A string quartet steps into the corner of the room.
I blink.
“What—”
Nico stands.
Then he walks around the table.
And gets down on one knee.
My heart completely stops.
“Isabella Eleonora Hartwell,” he says.
His voice is calm, but there’s something in his eyes that steals the air from my lungs.
“I spent most of my life believing kings stand alone.”
He takes my hand.
“You proved me wrong.”
Emotion rises so fast in my chest I can barely breathe.
“You are my queen,” he says quietly. “You always were. I was just too stubborn to admit it.”
He opens the small velvet box.
The ring inside catches the light. It’s a beautiful vintage piece, with a ridiculously huge diamond in the middle and a cluster of smaller stones crowded around it.
I recognize it from the picture he once showed me of his mother.
It’s her ring.
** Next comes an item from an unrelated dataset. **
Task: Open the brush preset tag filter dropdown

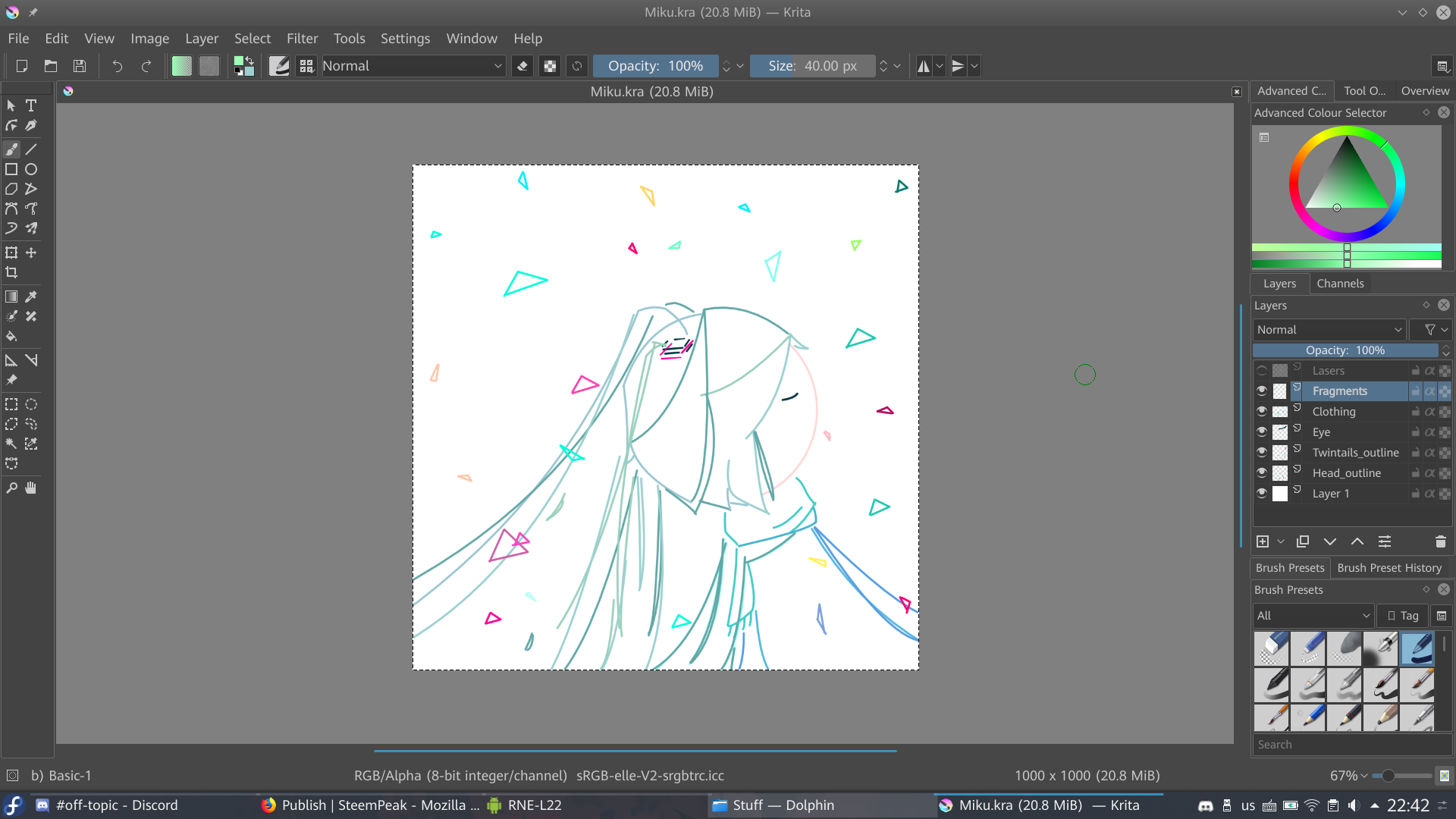Action: (x=1313, y=616)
His mother’s ring.
Emotion chokes me. “Nico…”
“Will you marry me,” he asks softly, “and rule beside me now and forever?”
I’m already crying. Because it’s too much. Too soon. And too perfect for words.
“Are you kidding?” I laugh through the tears. “Yes. Yes, Don Neri, I will marry you.”
He slides the ring onto my finger.
Then he stands and pulls me into his arms.
And when he kisses me, and the whole world feels like it finally settled into the place it was always meant to be.